Beneath the initial success of the Biden campaign, the Democrats are sharply divided between those who are still trying to place their bets on the presidential unsuitability of the incumbent, those who seek a radical démarche to the left and over the political cliff, and those trying to get back to essentially the old slightly-left-of-center coalition of Franklin Roosevelt, Truman, Kennedy, and Johnson.

President Clinton, and even, with a stretch, Mrs. Clinton, were also in that tradition, but the ominous approaching clouds of investigative curiosity about the Clinton Foundation and the malodorous ethics of the 2016 Clinton campaign have caused the Clintons’ party to stampede from under them.

Even Barack Obama, who was cozily settling into a good 30 years as a respected ex-president, is already in the crosshairs of the investigation, conducted against the Clinton campaign, of illegal espionage on the Trump campaign through fraudulently obtained FISA warrants and planted agents and sting operations. The rabidly Trumpophobic texting between former FBI agent Peter Strzok and FBI lawyer Lisa Page reveals that “the White House” was closely monitoring the investigation of the Trump campaign, which raises the question of the involvement of the former president in illegal surveillance.
Mr. Obama’s name is still bandied about with respect by most of the Democratic candidates, especially Mr. Biden (“Barack and I . . .”), and he is still better esteemed by most Americans than the other ex-presidents. But apart from the admirable and necessary shattering of the bar of color, his entire legacy has been discredited: the mad obsession with unproved climate alarmism, the foolhardy Iranian nuclear treaty, and the Obamacare shambles.</blockquote>

Trump should win handily.

[Sunday-morning update]

Link was wrong, fixed now. In response to a comment about Trump’s approval, it may be that the polls are wrong because people are afraid to be honest with the Woke Warriors.

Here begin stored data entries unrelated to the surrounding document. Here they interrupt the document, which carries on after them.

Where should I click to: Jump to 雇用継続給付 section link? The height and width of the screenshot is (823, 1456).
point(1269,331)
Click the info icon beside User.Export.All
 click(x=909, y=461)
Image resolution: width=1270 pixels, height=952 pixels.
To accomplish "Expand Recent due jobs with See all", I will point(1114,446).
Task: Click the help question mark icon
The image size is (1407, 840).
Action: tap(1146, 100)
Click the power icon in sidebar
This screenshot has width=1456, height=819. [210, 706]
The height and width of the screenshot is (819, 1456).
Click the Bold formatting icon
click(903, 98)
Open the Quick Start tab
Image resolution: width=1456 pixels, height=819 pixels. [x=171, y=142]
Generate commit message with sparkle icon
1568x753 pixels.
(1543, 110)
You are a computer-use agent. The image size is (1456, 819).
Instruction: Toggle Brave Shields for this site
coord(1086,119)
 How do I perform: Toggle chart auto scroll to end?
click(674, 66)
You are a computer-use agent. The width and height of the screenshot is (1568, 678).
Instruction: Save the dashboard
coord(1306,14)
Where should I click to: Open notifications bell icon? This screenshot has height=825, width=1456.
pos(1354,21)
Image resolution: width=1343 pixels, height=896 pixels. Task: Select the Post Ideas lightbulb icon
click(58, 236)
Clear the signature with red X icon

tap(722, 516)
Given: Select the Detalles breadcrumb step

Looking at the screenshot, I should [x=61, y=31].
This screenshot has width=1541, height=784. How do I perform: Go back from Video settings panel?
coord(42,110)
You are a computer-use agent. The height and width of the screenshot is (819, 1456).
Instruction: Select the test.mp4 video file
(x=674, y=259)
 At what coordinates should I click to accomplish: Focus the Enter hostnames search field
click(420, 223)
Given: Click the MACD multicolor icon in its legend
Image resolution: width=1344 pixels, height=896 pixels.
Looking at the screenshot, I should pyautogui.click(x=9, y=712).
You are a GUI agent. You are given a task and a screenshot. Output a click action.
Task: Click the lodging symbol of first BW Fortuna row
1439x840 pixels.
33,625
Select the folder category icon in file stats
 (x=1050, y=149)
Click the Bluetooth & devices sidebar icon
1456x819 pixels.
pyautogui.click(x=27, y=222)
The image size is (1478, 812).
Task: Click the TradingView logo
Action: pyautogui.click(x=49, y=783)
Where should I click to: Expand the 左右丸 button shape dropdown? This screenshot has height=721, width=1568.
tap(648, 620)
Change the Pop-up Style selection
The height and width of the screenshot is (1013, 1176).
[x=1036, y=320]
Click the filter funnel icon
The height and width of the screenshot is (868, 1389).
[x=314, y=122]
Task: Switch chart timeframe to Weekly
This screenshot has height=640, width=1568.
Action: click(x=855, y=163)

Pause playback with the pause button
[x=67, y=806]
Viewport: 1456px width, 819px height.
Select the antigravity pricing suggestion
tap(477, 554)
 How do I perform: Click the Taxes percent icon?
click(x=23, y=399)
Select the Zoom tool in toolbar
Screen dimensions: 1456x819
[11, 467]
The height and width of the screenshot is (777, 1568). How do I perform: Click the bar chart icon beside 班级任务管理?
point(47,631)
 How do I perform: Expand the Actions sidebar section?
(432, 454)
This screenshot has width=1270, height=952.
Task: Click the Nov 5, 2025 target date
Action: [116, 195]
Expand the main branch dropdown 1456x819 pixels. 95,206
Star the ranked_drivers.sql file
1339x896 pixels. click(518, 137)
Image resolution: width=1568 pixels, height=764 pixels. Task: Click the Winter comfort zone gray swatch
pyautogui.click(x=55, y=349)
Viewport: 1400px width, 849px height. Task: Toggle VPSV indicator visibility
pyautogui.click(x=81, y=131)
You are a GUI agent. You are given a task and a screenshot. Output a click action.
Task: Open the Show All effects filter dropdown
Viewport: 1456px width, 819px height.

As an example, there was another surprise, in Australia, which should give Biden pause.

And maybe there is starting to be a pattern to these wrong polls.

8 thoughts on “The Democrats”

  1. Old news now, but I don’t think the link in this posting goes where you intended it to go.

    1. Trump’s national approval rating is meaningless (it’s probably about where it was at the time of his election). Those numbers are overwhelmed by states like California, New York, and Illinois (i.e., big cities). Thanks to the Electoral College, what matters is how he’s doing in key states (and I don’t approve of Trump, but I’m sure as hell not going to vote for any of his Democrat opponents).

    2. Those polls are diluted by adult and registered voter samples that tend to overly favor democrats.

      Large likely voter samples like Rasmussen has him doing much better.

      And he is still polling ahead of Obama at this point in 2011. In spite of the fluff press Obama got vs Trumps onslaught. Wait till Trump starts running issue ads touting his accomplishments and attacking the dims lack thereof.

  2. “Thanks to the Electoral College, what matters is how he’s doing in key states”

    Not counting the movement(s) in various states to pass laws to allocate their state’s electoral votes to the winner of the national popular vote. If that takes off (and I hope it doesn’t) the electoral college as we understand it is toast.

    1. Yes, that’s a concern long term, but not 2020. I suspect that Colorado may end up its reversing the decision to enter the pact. The voters there certainly never agreed to it.